5.6    Dat verweerster heeft geweigerd om voor klager hoger beroep in te stellen tegen de beslissingen van de kinderrechter stond haar vrij. Zij heeft dat gedaan op inhoudelijke gronden, alsook omdat zij geen goede vertrouwensbasis voor verdere samenwerking aanwezig achtte.

Van een advocaat kan niet verwacht worden dat deze een zaak behartigt die hij of zij kansloos acht. Dan is het aan de cliënt op zoek te gaan naar een andere advocaat. Klager had daar gelet op de lange appeltermijn ook alle gelegenheid toe.
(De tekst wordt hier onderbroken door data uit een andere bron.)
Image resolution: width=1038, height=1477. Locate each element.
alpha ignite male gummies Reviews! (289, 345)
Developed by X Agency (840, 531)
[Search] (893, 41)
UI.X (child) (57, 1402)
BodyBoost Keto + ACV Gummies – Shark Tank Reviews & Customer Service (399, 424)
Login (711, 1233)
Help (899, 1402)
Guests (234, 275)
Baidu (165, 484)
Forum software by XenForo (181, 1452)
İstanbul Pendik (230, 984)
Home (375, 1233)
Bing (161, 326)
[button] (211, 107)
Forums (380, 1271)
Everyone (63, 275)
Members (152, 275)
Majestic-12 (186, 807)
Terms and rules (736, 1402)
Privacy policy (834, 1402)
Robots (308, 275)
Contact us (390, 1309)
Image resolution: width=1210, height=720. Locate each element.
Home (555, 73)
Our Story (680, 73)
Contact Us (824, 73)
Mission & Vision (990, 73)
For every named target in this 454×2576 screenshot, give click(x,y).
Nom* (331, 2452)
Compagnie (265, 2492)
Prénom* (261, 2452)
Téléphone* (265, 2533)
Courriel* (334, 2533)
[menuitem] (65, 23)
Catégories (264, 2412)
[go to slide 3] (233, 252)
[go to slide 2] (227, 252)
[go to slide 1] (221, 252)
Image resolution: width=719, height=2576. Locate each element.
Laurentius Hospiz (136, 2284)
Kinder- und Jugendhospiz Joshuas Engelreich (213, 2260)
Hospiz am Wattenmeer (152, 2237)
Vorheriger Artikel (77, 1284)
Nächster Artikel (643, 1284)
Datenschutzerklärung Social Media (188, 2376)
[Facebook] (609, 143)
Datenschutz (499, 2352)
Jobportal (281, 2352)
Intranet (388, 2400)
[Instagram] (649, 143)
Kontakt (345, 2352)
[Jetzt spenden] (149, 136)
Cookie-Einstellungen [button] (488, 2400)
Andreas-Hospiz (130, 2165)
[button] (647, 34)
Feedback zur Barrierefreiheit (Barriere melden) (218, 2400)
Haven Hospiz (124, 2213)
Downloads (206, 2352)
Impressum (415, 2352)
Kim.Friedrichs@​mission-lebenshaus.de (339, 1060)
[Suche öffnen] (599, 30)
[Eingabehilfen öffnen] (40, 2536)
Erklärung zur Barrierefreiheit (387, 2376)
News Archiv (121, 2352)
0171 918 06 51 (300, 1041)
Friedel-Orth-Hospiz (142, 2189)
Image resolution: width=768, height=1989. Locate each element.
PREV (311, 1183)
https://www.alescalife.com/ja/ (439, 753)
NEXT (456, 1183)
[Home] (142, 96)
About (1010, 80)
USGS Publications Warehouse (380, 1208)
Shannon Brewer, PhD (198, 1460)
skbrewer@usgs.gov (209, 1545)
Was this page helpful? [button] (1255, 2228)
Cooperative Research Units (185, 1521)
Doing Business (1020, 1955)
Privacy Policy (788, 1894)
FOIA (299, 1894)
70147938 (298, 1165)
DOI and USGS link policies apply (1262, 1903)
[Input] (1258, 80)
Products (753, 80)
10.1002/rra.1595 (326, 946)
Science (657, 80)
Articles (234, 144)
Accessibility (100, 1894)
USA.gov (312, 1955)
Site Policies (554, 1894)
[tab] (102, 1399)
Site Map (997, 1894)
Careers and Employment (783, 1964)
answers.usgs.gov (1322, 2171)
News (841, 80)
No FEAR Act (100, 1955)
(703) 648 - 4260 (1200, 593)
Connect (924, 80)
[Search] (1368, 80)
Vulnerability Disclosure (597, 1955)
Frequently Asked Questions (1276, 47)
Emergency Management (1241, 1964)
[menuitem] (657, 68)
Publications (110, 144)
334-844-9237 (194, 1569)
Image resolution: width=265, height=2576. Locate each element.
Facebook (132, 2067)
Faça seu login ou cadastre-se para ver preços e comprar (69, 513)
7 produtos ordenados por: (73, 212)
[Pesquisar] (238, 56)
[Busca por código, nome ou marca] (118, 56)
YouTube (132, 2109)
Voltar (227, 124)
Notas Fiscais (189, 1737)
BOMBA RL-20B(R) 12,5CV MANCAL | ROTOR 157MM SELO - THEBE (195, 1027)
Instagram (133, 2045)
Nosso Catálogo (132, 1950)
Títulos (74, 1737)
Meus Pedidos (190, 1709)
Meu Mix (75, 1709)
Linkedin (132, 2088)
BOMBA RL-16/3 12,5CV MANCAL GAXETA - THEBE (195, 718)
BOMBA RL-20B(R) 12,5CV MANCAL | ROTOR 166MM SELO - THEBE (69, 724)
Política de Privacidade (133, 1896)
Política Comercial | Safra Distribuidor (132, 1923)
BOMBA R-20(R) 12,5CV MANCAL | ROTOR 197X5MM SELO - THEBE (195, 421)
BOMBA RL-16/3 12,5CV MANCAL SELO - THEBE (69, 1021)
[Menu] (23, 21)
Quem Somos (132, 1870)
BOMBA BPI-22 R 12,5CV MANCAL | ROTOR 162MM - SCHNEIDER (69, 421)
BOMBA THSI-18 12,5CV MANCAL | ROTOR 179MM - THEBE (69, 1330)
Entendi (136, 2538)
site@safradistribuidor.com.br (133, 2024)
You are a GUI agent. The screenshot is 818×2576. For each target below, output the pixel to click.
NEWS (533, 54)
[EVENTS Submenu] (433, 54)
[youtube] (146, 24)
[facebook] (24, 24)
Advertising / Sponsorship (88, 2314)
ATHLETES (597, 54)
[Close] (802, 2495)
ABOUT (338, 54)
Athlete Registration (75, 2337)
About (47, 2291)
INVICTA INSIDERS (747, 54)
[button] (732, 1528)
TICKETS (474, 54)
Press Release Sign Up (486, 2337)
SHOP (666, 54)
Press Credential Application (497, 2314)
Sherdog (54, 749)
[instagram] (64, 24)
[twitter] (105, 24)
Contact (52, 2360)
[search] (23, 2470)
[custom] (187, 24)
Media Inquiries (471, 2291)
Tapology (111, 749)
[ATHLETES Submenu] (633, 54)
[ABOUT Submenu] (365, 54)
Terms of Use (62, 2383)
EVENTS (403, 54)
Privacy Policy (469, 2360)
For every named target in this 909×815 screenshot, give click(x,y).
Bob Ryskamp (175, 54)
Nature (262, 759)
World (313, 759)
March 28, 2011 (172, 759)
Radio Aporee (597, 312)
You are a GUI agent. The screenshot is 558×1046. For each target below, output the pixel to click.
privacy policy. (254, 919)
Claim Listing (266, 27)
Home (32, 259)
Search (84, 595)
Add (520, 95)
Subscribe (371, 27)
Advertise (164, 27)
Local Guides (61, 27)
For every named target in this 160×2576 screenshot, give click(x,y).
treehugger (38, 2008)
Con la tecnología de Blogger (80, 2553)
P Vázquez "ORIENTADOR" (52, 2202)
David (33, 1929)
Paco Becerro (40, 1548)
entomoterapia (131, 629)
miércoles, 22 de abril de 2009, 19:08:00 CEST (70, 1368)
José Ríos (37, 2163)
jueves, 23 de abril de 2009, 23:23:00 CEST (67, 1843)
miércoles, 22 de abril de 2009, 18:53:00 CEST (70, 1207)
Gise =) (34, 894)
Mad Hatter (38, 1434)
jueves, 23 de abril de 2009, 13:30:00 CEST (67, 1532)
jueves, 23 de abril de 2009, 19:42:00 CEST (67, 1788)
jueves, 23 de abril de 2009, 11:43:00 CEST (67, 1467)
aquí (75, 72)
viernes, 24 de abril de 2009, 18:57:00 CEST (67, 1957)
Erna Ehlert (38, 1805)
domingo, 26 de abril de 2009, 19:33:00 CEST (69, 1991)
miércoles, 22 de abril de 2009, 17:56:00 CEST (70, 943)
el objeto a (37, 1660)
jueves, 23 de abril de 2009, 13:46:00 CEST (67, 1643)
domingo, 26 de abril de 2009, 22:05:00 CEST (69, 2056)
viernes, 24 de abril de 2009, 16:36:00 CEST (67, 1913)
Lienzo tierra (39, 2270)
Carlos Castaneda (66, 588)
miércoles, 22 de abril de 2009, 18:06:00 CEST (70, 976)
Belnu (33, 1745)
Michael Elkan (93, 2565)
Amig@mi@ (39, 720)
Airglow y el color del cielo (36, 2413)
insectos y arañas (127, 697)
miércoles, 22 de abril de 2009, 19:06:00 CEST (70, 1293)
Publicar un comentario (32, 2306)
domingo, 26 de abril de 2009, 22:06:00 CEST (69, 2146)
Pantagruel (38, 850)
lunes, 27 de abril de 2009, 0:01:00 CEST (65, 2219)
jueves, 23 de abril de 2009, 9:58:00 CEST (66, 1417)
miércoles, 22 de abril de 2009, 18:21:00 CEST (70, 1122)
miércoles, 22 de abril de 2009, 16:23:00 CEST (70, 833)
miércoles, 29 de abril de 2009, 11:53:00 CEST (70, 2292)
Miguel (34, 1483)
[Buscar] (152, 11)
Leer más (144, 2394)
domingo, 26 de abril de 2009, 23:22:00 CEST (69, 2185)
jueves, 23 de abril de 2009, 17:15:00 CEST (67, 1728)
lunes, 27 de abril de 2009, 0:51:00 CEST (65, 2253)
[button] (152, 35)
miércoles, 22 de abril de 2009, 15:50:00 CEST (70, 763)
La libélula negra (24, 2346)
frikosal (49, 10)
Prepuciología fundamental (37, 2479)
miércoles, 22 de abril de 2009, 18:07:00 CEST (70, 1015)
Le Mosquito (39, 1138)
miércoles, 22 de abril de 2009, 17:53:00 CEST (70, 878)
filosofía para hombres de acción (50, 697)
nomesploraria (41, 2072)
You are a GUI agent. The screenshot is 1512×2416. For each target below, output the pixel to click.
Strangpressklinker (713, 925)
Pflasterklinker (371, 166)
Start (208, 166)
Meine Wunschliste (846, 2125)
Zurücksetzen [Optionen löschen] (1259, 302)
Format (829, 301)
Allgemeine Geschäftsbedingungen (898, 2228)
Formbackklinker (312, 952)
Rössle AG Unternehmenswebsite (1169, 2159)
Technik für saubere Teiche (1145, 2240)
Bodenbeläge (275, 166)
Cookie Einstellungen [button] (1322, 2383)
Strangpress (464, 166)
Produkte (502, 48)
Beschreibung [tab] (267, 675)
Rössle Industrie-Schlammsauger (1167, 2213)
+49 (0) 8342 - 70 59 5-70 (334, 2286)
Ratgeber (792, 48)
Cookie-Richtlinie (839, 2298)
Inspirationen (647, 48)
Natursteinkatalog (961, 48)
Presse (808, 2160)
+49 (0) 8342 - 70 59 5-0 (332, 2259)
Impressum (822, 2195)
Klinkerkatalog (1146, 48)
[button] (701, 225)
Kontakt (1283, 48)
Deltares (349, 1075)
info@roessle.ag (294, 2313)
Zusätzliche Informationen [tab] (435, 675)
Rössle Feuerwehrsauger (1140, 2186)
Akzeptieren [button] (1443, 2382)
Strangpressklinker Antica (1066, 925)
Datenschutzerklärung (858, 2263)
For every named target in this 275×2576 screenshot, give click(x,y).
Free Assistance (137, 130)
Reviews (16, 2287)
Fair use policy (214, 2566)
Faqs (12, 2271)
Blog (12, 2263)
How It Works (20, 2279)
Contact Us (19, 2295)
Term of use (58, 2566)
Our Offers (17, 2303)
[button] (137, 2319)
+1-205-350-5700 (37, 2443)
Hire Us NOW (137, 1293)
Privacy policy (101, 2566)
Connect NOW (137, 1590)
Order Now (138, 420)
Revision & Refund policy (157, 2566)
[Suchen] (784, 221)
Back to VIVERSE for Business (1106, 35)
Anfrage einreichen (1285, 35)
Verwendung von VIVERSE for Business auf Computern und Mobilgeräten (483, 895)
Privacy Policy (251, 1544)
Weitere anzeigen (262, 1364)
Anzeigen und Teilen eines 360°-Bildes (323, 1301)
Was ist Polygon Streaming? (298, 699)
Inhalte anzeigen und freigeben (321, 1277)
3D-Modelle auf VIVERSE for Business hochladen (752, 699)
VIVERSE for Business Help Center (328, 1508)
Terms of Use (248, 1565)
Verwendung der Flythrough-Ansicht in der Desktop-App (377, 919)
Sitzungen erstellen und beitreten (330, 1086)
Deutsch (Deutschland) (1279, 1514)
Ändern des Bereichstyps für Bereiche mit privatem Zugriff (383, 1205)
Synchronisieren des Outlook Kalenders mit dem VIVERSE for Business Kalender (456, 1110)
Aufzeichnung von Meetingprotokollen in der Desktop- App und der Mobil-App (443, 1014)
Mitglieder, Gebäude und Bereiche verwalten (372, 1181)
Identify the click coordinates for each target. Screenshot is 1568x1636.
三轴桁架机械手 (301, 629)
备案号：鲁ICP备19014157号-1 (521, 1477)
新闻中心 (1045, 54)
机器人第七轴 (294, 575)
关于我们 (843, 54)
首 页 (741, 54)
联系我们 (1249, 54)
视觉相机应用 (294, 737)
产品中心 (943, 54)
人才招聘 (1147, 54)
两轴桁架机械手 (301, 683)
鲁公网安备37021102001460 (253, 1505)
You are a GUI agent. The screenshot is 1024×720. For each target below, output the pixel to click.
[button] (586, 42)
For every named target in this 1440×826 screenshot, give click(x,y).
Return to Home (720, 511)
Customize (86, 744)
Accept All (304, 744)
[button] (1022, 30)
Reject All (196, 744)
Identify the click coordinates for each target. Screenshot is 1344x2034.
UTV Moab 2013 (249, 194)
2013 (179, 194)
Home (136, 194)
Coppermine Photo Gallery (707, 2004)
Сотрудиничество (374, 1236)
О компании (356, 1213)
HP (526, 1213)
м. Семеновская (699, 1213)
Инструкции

5.7    Alle drie de hier besproken onderdelen van de klacht zijn dan ook ongegrond.

Ad klachtonderdeel g)

5.8    Anders dan klager hier aanvoert is aannemelijk geworden dat verweerster er juist bij klager op aan heeft gedrongen persoonlijk ter zitting te verschijnen. Alleen omdat klager aangaf daar moeite mee te hebben heeft zij er mee ingestemd zonder hem naar de zitting te gaan. Klager moet ook uit zichzelf hebben kunnen begrijpen dat de rechter voor een goede beoordeling van zijn argumenten klager persoonlijk zou willen horen. Door weg te blijven van de zitting heeft klager zelf het risico genomen dat de rechter aan hetgeen verweerster naar voren heeft gebracht voorbij is gegaan. Niet is gebleken van feiten of omstandigheden op grond waarvan verweerster de rechter had kunnen wraken. Ook dit onderdeel is ongegrond.

De brief van klager van 14 november 2013 aan de deken

5.9    De raad leest in deze brief geen nieuwe verwijten, anders dan dat verweerster geen dossier zou hebben aangelegd. De in het klachtdossier aanwezige correspondentie toont het tegendeel aan.

BESLISSING

De raad van discipline:

De klacht van klager tegen verweerster is in zijn geheel ongegrond.

Aldus gewezen door mr. R.A. Steenbergen, voorzitter, mrs. E. Bige, R.J.A. Dil, C.J. Lunenberg en L.A.M.J Pütz, leden, bijgestaan door mr. M.Y.A. Verhoeven als griffier en uitgesproken ter openbare zitting van 26 mei 2014.